Cellen reageren afhankelijk van hun positie in de gradiënt, maar wel op een manier die typisch
is voor het weefsel waarvan ze afkomstig zijn.
Zie extra vb pg 2.6-7 !!
9. laterale inhibitie kan ruimtelijke patronen genereren
Patronen kunnen ook worden gegenereerd door de expressie en/of secretie van een
inhiberende substantie => vb.  de cellen die een veer zullen vormen verhinderen cellen in hun
onmiddelijke omgeving om dit ook te doen
10. Localisatie van cytoplasmatische determinanten en asymmetrische celdeling
Assymetrische verdeling van cytoplasmatische componenten speelt een grotere rol bij
organismen die een zogenaamde mozaïsche ontwikkeling vertonen
H3: Genen en ontwikkeling
Deel I: Historiek
Cytoplasmatisch model van overerving: Model dat de preformatietheorie verwerpt, maar
gelooft dat het cytoplasma en niet de genen instaan voor overerfbare patronen
Genetische theorie werd verworpen aangezien er geen antwoord bestond op drie
fundamentele vragen
1. Hoe identieke chromosomen in elke cel van het organisme de wisselende types van
cytoplasma bepaalde en veranderende in de cel
2. Aangezien op dat moment enkel genen van finale eigenschappen gekend waren, moest
er aangetoond worden hoe genen ook de vroegere stappen van de embryogenese
controleerden
3. Het fenomeen van geslachtsbepaling bij bepaalde invertebraten en vertebraten kunnen
verklaren waarbij de omgeving het seksueel fenotype bepaalt
Het vele onderzoek gericht op het beantwoorden van bovenstaande vragen leidde tot het
ontstaan van een nieuwe discipline, namelijk ontwikkelingsgenetica.
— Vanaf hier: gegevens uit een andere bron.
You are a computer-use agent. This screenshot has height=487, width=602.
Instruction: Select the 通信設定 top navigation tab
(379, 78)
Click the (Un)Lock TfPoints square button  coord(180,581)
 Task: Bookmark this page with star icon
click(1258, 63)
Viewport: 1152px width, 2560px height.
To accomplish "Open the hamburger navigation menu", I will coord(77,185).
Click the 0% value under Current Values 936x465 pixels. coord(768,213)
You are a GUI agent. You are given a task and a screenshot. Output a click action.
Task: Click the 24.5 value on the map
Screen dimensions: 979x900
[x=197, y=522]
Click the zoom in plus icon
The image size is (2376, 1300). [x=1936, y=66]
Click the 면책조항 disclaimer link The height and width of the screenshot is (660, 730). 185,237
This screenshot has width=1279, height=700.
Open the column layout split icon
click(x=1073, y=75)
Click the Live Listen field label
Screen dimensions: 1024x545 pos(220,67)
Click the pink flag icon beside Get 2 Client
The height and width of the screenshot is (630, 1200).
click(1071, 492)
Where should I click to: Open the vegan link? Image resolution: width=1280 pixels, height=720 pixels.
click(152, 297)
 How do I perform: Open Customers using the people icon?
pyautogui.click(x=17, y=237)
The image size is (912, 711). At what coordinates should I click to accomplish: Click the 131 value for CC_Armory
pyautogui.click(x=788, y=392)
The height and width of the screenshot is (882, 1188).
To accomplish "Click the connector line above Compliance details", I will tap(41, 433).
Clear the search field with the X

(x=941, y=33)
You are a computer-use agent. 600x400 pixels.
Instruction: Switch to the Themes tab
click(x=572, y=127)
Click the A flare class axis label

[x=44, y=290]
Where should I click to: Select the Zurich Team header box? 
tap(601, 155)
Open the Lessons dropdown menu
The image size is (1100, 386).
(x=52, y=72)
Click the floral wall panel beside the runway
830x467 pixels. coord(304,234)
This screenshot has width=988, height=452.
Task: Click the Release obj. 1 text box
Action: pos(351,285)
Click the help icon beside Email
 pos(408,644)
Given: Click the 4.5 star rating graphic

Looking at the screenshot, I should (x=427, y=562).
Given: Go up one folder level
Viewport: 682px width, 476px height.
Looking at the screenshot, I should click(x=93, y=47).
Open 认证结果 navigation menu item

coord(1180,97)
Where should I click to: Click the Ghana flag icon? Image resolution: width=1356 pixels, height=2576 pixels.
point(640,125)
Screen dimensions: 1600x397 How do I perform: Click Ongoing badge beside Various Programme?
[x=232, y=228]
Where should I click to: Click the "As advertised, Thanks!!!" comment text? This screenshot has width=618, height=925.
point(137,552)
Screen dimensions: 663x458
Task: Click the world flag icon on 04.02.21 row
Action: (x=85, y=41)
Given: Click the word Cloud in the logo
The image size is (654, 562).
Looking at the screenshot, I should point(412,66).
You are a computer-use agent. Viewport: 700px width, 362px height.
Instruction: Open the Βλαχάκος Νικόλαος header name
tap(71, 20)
Helaas kon veel
onderzoek pas effectief bevestigd worden in de laatste paar jaar omwille van de technische
evolutie die adequate experimenten toelaat
Een van de grootste uitdagingen bestond in het bewijzen dat het genoom in elke cel hetzelfde
was
Een eerste experiment kwam met het verwijderen en de regeneratie van salamenderoog
=> de regeneratie van Wolff
De vorming van de lens in het salamanderoog door gedifferentieerde cellen van de
iris word metaplasia/ transdifferentiatie genoemd
Metaplasia/ transdifferentiatie: Transformatie van een gedifferentieerd
celtype naar een ander
De vorming van de lens volgt een verschillend ontwikkelingspatroon in de embryo
als in volwassen salamanders
Klonering van amfibia: restrictie van de nucleaire potentie => werkten met embryo's van
Rana pipiens
Het idee achter het experiment is dat als een gedifferentieerde cel geen
irreversibele functionele restrictie ondergaat, dan zou elke somatische kern, zoals
elke zygote kern, in staat moeten zijn e volledige ontwikkeling te regelen van een
organisme wanneer ze worden getransplanteerd in een geactiveerde eicel waar de
nucleus is verwijderd
Het perfectioneren van drie technieken was van belang voor het bewijs: (1)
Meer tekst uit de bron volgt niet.